The Poets Voice: May 2016

peacesymbolSpread the word: Peace

by Carol Pearce Bjorlie, Rapid River Magazine Poetry Editor/Columnist –

My new mantra, less is enough, consumes my world.

My poetry has become “succinct.” Restore and Goodwill’s shelves are full of my burger belongings. I give away books. (Free libraries rejoice). Less IS enough. Consider a world with fewer guns, tanks, uniforms, shields, violence, fear, eruptions of rage, jealousy, frowns and harsh voices.

Thich Naht Hahn wrote, “Peace is every step.” Wendell Berry shows this in a poem.

There is a day
when the road neither
comes nor goes,
and the way
is not a way but a place

Consider compassion. The Dalai Lama wrote, “With kindness, with love and compassion, the essence of brotherhood and sisterhood, one will have inner peace.” Oscar Romero adds, “Peace is generosity.”

Peace is on my mind. Imagine how it would be if families were at peace (a good place to begin.) Suppose we built bridges instead of walls?

I live in Asheville. I seek peace out doors, our garden, mountain trails, the Arboretum. Wendell Berry writes:

Best of any song
is bird song
in the quiet, but first
you must have the quiet

Where can we find quiet? This is one noisy world! Again, Wendell is on it!
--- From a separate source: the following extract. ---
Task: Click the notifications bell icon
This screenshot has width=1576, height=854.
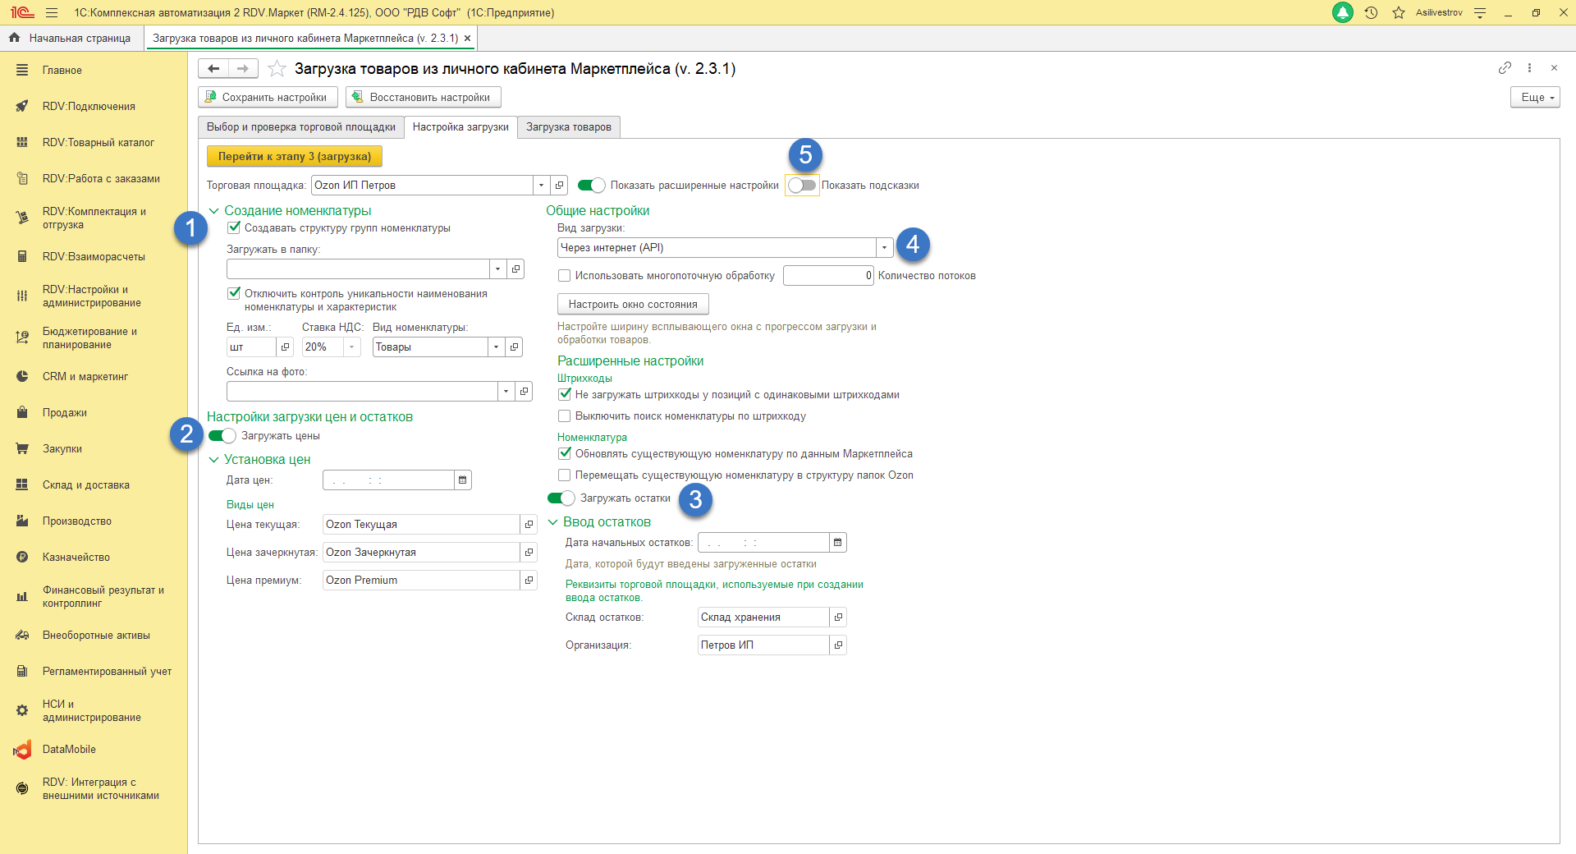Action: 1343,13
The world of machines is running
Beyond the world of trees
Where only a leaf is turning
In a small high breeze

Roget’s Thesaurus, one of my favorite writing tools, a lot like the trowel I use in the garden to get at the root of things, has these synonymns for peace: harmony, accord, serene, calm, armistice, quiet, order, nonaggression, and truce.
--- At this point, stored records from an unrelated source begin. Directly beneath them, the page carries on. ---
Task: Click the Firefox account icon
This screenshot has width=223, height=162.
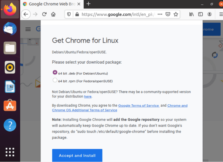Action: point(210,14)
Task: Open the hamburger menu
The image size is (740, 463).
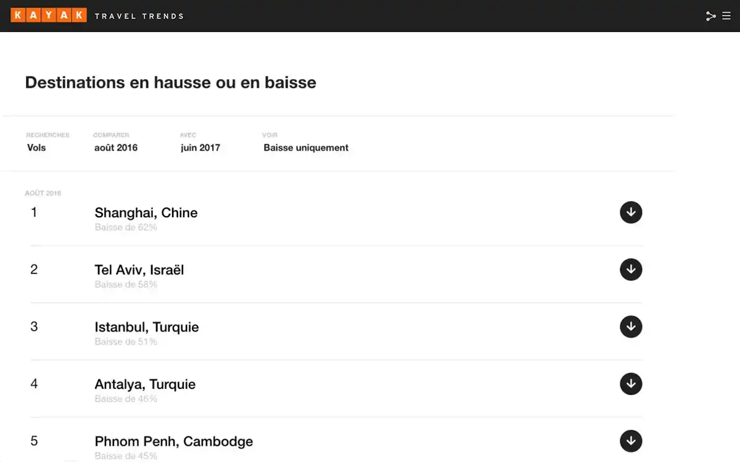Action: pyautogui.click(x=726, y=16)
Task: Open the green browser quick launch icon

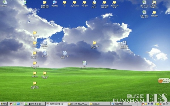Action: coord(15,104)
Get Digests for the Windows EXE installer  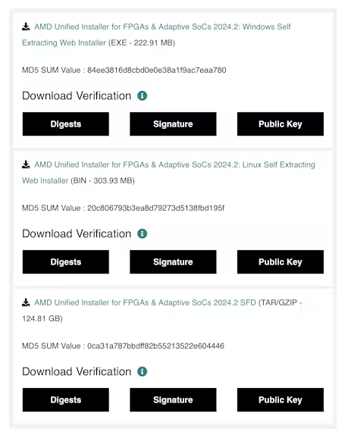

This poem, by Robert Bly, a Minnesota poet. Indeed, this poem is the reason for this month’s column. It is his fault. I read his poem, Call and Answer, and was filled with the duty to “cry out.”

Call and Answer
August 2002

Tell me why it is we don’t lift our voices these days
And cry over what is happening. Have you noticed
The plans are made for Iraq and the ice cap is melting?
I say to myself: “Go on, cry. What’s the sense
Of being an adult and having no voice? Cry out!
See who will answer! This is Call and Answer!”

We will have to call especially loud to reach
Our angels, who are hard of hearing: they are hiding
In the jugs of silence filled during our wars.

Have we agreed to so many wars that we can’t
Escape from silence? If we don’t lift our voices, we allow
Others (who are ourselves) to rob the house.

How come we’ve listened to the great criers – Neruda,
Akhmatova, Thoreau, Frederick Douglass – and now
We’re silent as sparrows in the little bushes?

Some masters say our life lasts only seven days.
Where are we in the week? Is it Thursday yet?
Hurry, cry now! Soon Sunday night will come.

by Robert Bly

 

I could not finish without one of my favorite William Stafford poems.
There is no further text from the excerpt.